**Your task**
The lines below, from the one holding "You are a computer-use" through the one holding "The height and width of the screenshot is (691, 1000).", are to be restated word for word, with all images left out.

**Data**

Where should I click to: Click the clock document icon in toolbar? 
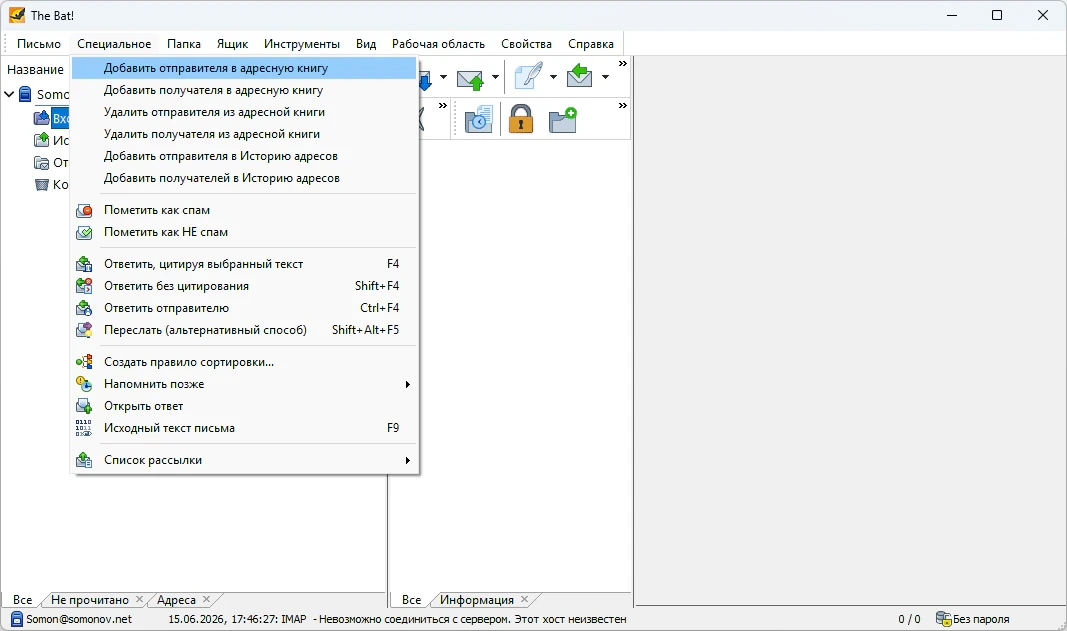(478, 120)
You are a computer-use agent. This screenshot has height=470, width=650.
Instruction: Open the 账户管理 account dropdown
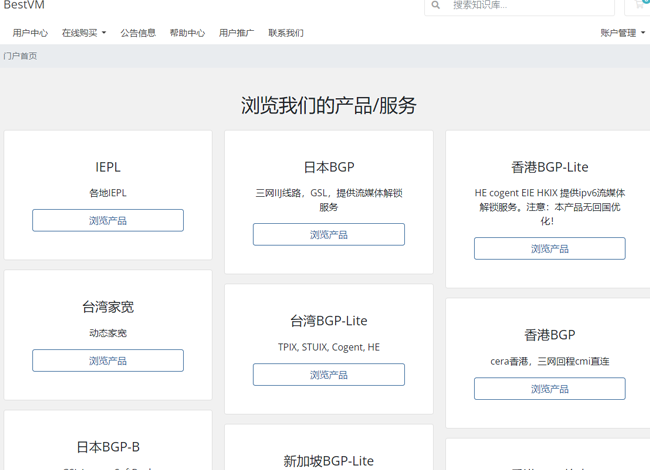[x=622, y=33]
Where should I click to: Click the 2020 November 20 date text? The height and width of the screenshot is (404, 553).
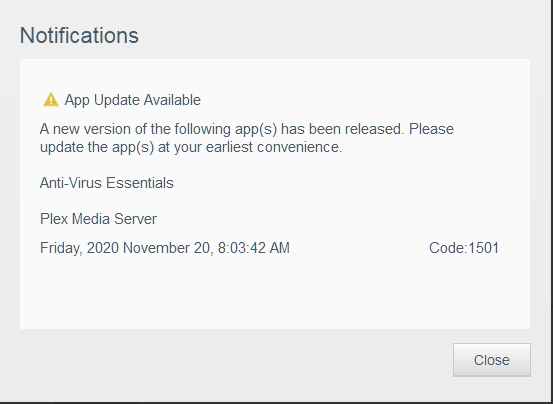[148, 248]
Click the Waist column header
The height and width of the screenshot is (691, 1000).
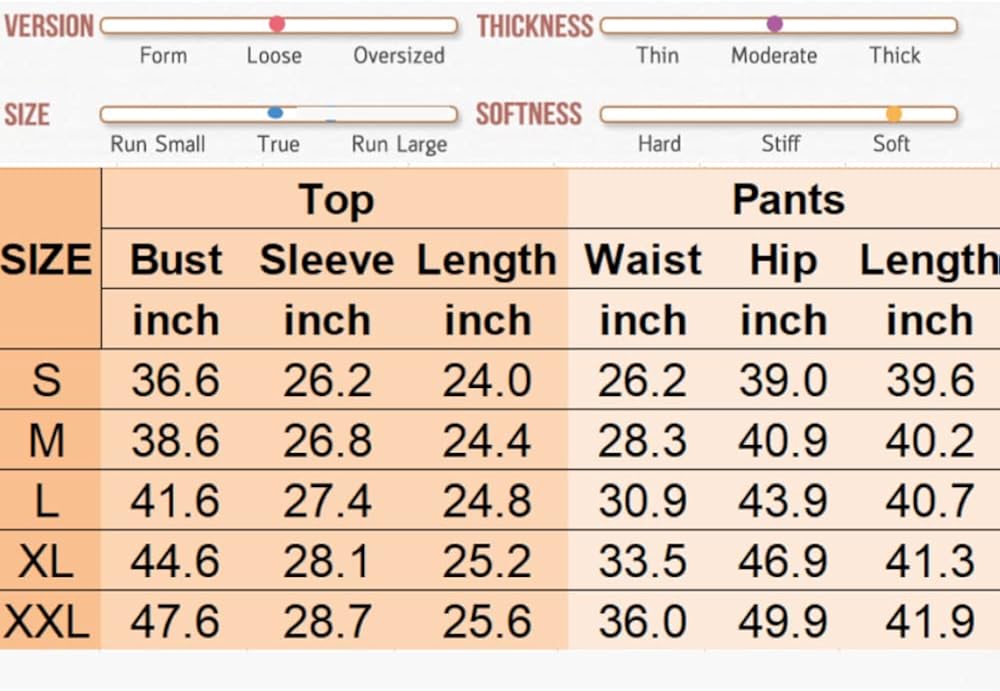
==
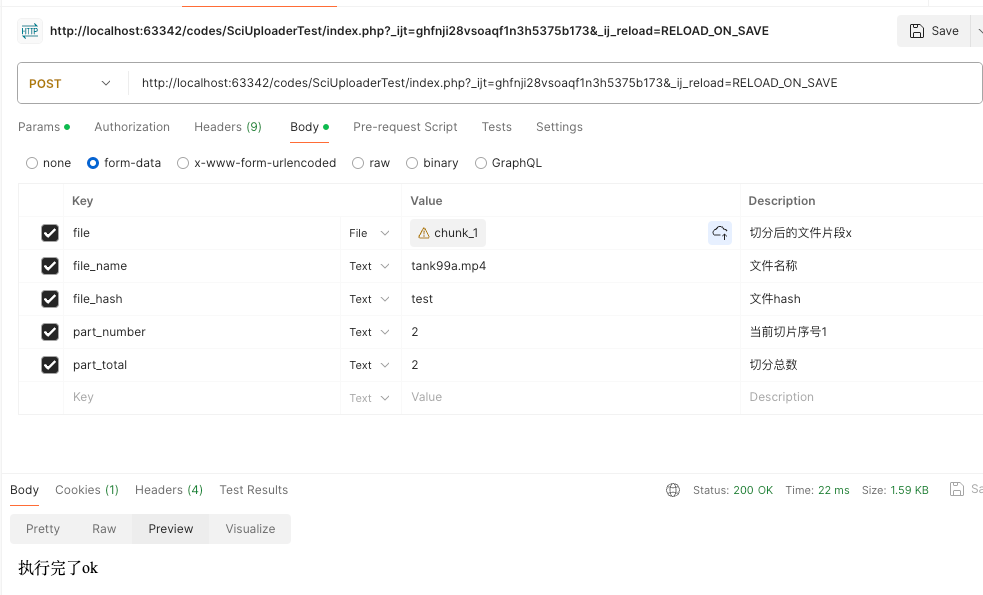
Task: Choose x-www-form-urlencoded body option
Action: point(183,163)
---
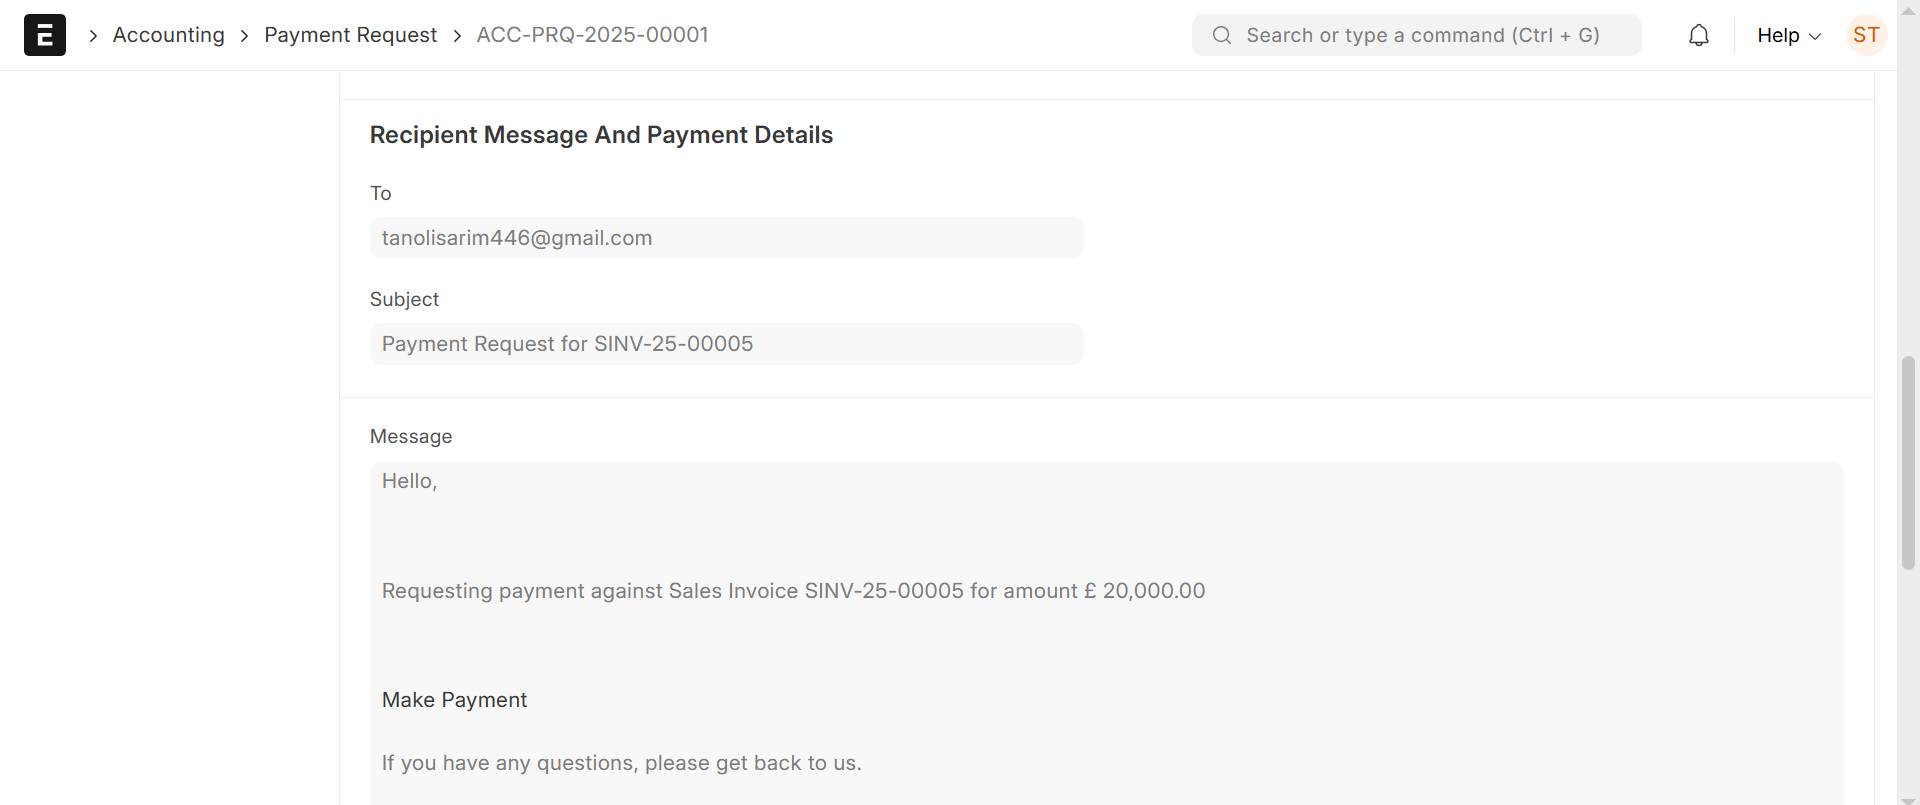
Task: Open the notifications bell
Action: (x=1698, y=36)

**Solution to this task**
You are a computer-use agent. This screenshot has height=470, width=650.
Instruction: Open the 账户管理 account dropdown
[x=622, y=33]
Where should I click to: Click the 2020 November 20 date text? The height and width of the screenshot is (404, 553).
[148, 248]
Click the Waist column header
The height and width of the screenshot is (691, 1000).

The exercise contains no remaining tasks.